Some physical therapists work in hospitals, schools, home health agencies, nursing homes, and physicians' offices; others have strong enough client bases to open their own practices. Both those in private practice and those who work for agencies or other employers occasionally travel to the homes of patients who are unable to travel to hospitals for treatment. Many therapists develop close, long-term relationships with their patients as they document their progress and modify treatment programs. Therapists work eight hours a day but frequently find that their patients' needs extend into evenings and weekends.

In addition to technical expertise, physical therapists must possess compassion and tact, especially when dealing with a patient's family. Physical therapists must be in top physical condition to lift and move their patients and heavy equipment, as well as to spend a great deal of time on their feet; their jobs require them to actively participate in their patients' treatment.

Career Path  

In order to practice physical therapy, therapists must complete a four-year undergraduate program. Most physical therapy programs start with basic biology, chemistry, and physics courses. Later in the program a student begins the study of biomechanics, neuroanatomy, human growth and development, manifestations of disease and trauma, evaluation and assessment techniques, research, and therapy. Like physicians, therapists receive supervised clinical experience in hospitals. After the four-year program, most graduates with aspirations of working with patients or starting their own practices pursue a master's degree in physical therapy.

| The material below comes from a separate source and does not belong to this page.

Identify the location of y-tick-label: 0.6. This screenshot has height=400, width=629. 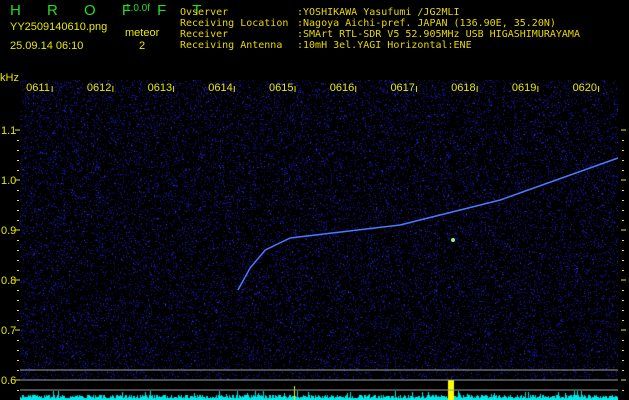
(8, 381). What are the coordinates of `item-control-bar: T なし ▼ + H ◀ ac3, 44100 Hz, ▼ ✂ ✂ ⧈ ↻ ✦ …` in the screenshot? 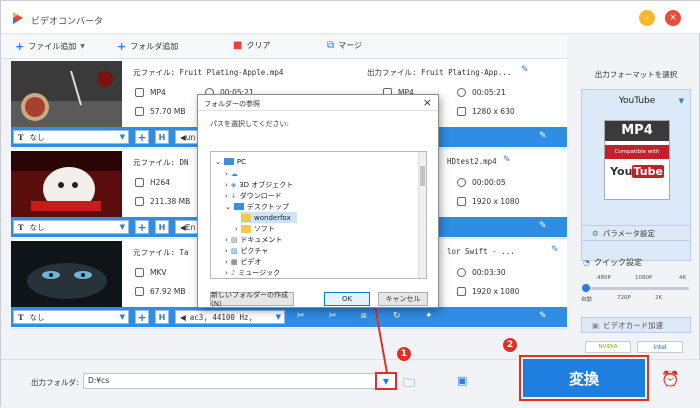 It's located at (289, 317).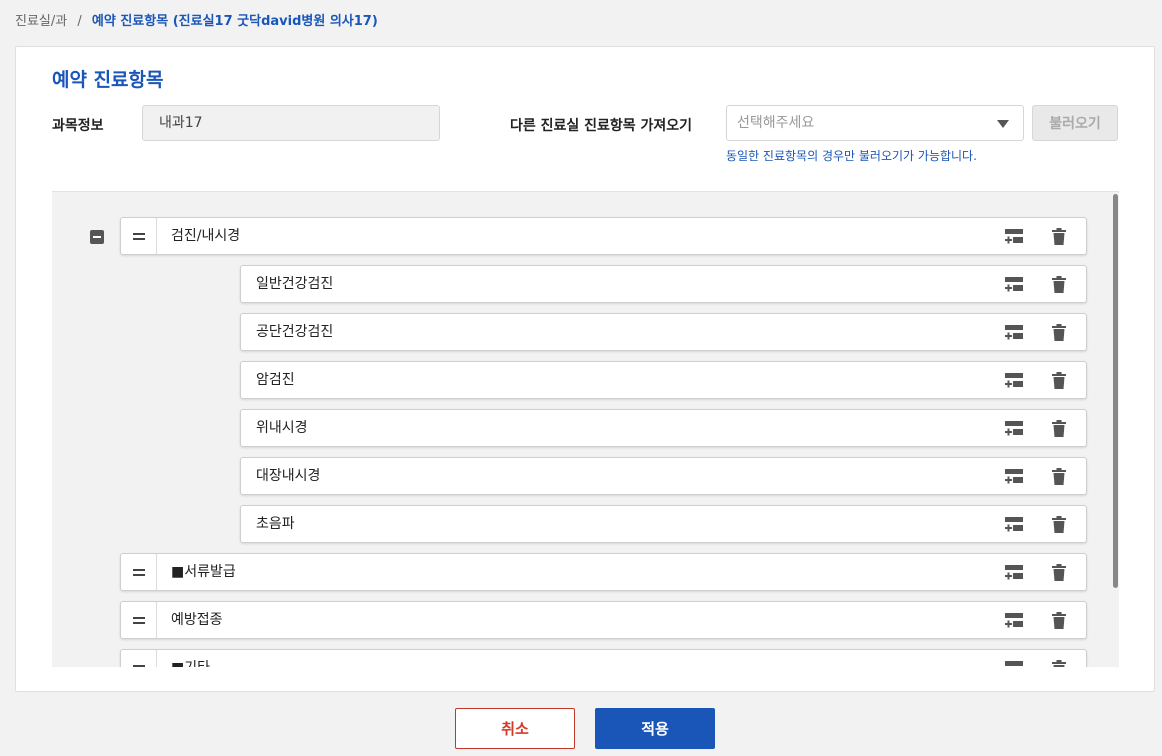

Competition for entry to physical therapy programs is tough, so top grades from reputable schools are imperative. Volunteer experience in hospitals or clinics is also extremely helpful in gaining admittance. In order to advance past an administrative or research position, a master's degree is usually required. Physical therapists who want to stay on top of developments in the profession take continuing education courses and workshops; some states even require a certain number of hours of continuing coursework to maintain licensure.

Uppers  

Good pay;Wide variety of career options;Can have flexible hours

Downers  

Physically demanding

Personality Match  

Patient;Outgoing;Sensitive

Personality Miss  

Introverted;Controlling

Hours  

Averages about 40 per week

Salary  

Median salary: $56,600

Skills  

Master's degree in physical therapy;Must pass a state licensing exam

Our Survey Says  

Most physical therapists find their jobs "rewarding and exhausting." Advancement in the field requires people to "pay their dues." The field is "very competitive, and very cliquey," depending on the place, insiders say. Perks of the job include travel, as therapists are often employed at agencies that specialize in roaming therapists, whose "travel expenses and living accommodations are paid, on top of their salaries." The dress is "casual and comfortable," ranging from a "white lab coat" to a "jogging suit with a company logo." Therapists are exposed to a "diverse group of people with different problems." A sense of personal accomplishment, combined with comfortable salaries for licensed therapists - "$60,000 to $75,000 is a lot of money" - make physical therapists a satisfied group of professionals.